#### YOUR ASSIGNMENT
Decide whether each statement agrees with the report on Malaysia's COVID-19 vaccination below: 1. Ten percent of the Malaysian population had completed two doses of COVID-19 vaccination. 2. One million doses were given over the last week. 3. Khairy attributed the smaller number of doses a few months ago only to low vaccine supply. Answer yes or no for each and quote the deciding words.

#### EXERCISE PASSAGE
KUALA LUMPUR, July 9 — A total of 3,190,789 people or 10 per cent of the Malaysian population have completed two doses of COVID-19 vaccination as of yesterday, said National COVID-19 Immunisation Programme (PICK) Coordinating Minister Khairy Jamaluddin.
He said this marked that Malaysia has met the first national threshold for the transition from Phase One of Movement Control under the National Recovery Plan (PPN).
“For adult population, 30 per cent have received their first dose, while 13.6 per cent have completed two doses of COVID-19 vaccination
“Early this month we announced to administer 300,000 jabs on average in July, but over the last three days we did one million doses,” he said at the ‘Vaccine Advocacy Forum’ at the National Pharmacists Convention (NPC) 2021, which was streamed live on YouTube today.
Referring to the smaller number of doses administered a few months ago, Khairy, who is also Science, Technology and Innovation Minister, said it was caused by low vaccine supply as well as global inequality in vaccine distribution.

#### INPUT DATA
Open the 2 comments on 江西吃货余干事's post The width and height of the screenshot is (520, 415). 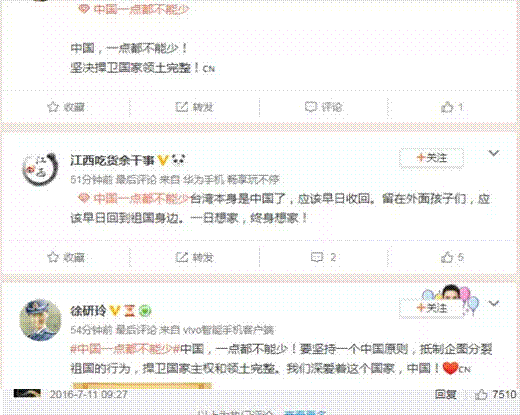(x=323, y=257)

==

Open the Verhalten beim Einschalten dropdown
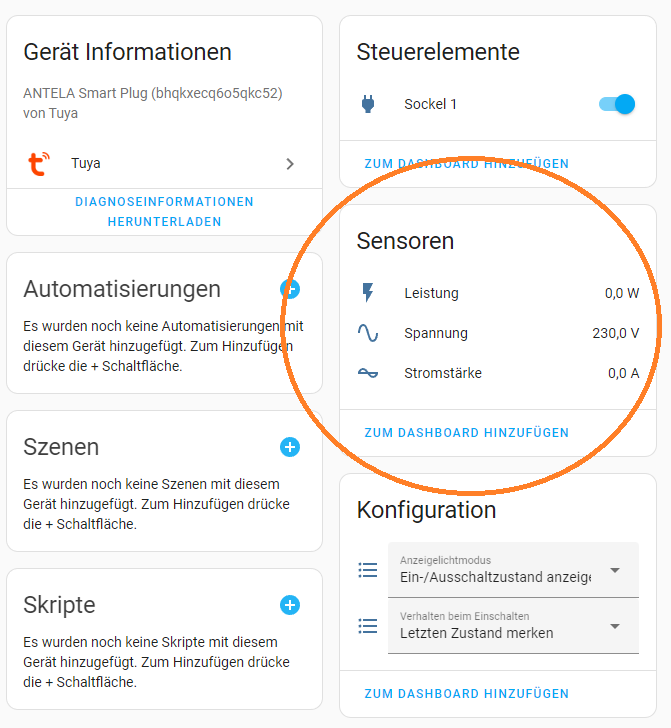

#### EXERCISE OUTPUT
1. Yes: "3,190,789 people or 10 per cent of the Malaysian population have completed two doses of COVID-19 vaccination"
2. No: "over the last three days we did one million doses"
3. No: "it was caused by low vaccine supply as well as global inequality in vaccine distribution"